Almost unnoticed outside the world of smokers, Canada has legalized marijuana for recreational use, clearing the way for millions of adults to smoke or grow the drug openly. Other nations may follow opening a new multi-billion-dollar market. It raises the possibility for Big Tobacco with its manufacturing and marketing expertise and huge distribution networks to sell cannabis someday. There have been some suggestive moves by tobacco firms and the potential for consumer goods groups has not been lost on brewer Constellation Brands. The company behind Corona beer took a near 10 per cent stake in Canopy, Canada’s leading weed producer, in October.
However, the strengthening US dollar, tightening monetary policy, higher volatility and widening geopolitical risks have dominated the news the first half of 2018. At the halfway point of 2018, big tech groups, oil and small US companies have been the standout successes for investors since the start of the year. Eurozone periphery sovereign debt, emerging market currencies and equities, and Chinese stocks on the other hand have all performed poorly.
The Chinese market is down some 20% this year. Long before US president Donald Trump imposed billions of dollars in tariffs against China, a steady drip of credit tightening and middling Chinese economic data underpinned the selling, with the tariff rhetoric just amplifying the gloom. In China’s bluntest response to the fall in stocks so far, the People’s Bank of China cut the reserve requirement ratio for a number of banks, deploying about USD 100 billion into the economy. The measure was directed at cushioning the impact of the US tariffs and allaying investors concerned about credit tightening.
Interestingly, the renminbi has weakened some 3% since the beginning of the month as a weaker currency is a time-tested remedy for exporters facing tariffs abroad. The Hang Seng index earnings are in that currency. A weaker exchange rate against the dollar hurts those ‘old’ economy companies that have borrowed in USD such as and property groups, airlines and manufacturers.
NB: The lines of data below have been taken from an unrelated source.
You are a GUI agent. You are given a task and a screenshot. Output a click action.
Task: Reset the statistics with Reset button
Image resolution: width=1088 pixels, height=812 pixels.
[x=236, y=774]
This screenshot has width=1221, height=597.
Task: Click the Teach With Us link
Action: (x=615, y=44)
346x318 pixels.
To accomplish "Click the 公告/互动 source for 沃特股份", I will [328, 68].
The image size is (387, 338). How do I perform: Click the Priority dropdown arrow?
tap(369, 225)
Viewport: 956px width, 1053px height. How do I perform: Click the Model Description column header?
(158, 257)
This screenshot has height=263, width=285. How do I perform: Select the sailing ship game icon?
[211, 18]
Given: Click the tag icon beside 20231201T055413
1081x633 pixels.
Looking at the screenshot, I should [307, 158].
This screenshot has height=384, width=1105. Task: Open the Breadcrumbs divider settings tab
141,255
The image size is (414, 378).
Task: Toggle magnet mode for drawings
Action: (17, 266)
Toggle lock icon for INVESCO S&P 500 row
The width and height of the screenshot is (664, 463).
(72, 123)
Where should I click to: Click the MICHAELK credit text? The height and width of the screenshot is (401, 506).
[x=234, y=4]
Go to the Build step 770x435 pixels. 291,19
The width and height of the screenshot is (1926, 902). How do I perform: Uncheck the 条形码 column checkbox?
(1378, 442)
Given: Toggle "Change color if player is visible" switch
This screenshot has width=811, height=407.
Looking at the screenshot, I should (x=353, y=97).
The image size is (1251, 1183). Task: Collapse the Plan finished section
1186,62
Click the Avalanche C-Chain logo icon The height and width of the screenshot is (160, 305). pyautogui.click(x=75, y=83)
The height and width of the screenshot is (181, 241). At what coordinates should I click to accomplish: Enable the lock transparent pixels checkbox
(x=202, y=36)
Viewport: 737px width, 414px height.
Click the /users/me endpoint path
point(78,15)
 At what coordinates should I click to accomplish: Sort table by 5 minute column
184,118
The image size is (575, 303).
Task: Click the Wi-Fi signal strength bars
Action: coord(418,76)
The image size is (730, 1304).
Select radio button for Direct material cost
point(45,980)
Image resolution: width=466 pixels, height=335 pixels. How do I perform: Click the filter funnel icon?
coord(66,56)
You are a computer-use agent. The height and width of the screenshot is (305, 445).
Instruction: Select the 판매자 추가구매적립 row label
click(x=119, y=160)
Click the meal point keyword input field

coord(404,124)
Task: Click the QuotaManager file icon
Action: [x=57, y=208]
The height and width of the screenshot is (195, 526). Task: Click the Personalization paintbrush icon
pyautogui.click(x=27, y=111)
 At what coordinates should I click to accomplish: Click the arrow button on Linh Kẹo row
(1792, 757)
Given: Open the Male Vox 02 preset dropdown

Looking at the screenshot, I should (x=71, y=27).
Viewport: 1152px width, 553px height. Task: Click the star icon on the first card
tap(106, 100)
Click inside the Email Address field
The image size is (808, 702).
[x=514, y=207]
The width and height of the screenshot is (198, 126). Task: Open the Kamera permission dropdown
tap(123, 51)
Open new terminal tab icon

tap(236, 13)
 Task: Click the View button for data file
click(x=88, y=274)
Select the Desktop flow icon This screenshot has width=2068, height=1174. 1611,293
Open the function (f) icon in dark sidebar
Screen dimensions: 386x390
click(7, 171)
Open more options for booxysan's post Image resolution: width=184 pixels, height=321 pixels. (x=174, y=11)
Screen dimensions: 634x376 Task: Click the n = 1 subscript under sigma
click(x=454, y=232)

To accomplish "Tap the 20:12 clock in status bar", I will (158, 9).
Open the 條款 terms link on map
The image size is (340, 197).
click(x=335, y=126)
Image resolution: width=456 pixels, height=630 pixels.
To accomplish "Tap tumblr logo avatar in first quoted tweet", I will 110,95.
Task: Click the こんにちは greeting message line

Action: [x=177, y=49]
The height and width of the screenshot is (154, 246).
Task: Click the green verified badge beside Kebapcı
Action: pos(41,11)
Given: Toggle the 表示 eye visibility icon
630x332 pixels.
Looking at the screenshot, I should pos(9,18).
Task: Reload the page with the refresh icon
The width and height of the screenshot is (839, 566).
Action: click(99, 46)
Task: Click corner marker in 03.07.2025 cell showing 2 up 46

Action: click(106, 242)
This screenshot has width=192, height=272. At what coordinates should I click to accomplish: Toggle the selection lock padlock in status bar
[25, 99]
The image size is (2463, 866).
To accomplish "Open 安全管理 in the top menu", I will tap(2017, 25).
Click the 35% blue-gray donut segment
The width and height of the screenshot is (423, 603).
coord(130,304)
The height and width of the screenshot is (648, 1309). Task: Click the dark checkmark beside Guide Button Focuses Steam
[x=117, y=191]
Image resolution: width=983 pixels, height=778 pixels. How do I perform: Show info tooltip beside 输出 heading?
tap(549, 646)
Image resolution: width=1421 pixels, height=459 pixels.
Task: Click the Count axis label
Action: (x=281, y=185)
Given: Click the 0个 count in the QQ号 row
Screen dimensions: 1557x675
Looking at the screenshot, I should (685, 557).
Tech and internet companies basking in a cyclical up-swing have not been able to escape the downturn but have been much less affected.
Investors’ response has been to sell cyclical investment plays — banks, emerging markets and European equities — in favor of defensive sectors and US equities, while allocations to commodities hit an eight-year high. Meanwhile, after last year’s exceptional rise, Bitcoin has steadily dropped in value since the start of 2018. The controversial cryptocurrency’s price is down nearly 60 per cent year to date. Confidence has been tested by frequent attacks on cryptocurrency exchanges and US regulators’ moves to examine potential market manipulation.
Market confidence in Europe, which was meant to underpin a sustained recovery from the financial crisis a decade ago, has been shaken by recent events in Italy. Interest rate expectations in the US have indeed risen but the yield on the 10-year Treasury note is lower than its peak in January and has failed to sustain its jump above 3 per cent in May. Emerging Markets equities have so far proven painful with the MSCI EM equity index down by 9 per cent year-to-date.
Going forward, we see investment-grade debt and companies with strong balance sheets and earnings growth in equities, mostly in the US as particular areas of opportunity. A recent survey of investors by Bank of America Merrill Lynch found that in the past month investors have become overweight in US stocks for the first time in 15 months. Nearly two-thirds thought the US had the most favorable outlook for profits globally, a 17-year high.
For now, it is hard to fret about trade when inflation is on target, unemployment is low, and GDP growth is tracking above 4 percent for the second quarter. Maybe you would like to fire up your portfolio with some cannabis stocks until markets find their footing.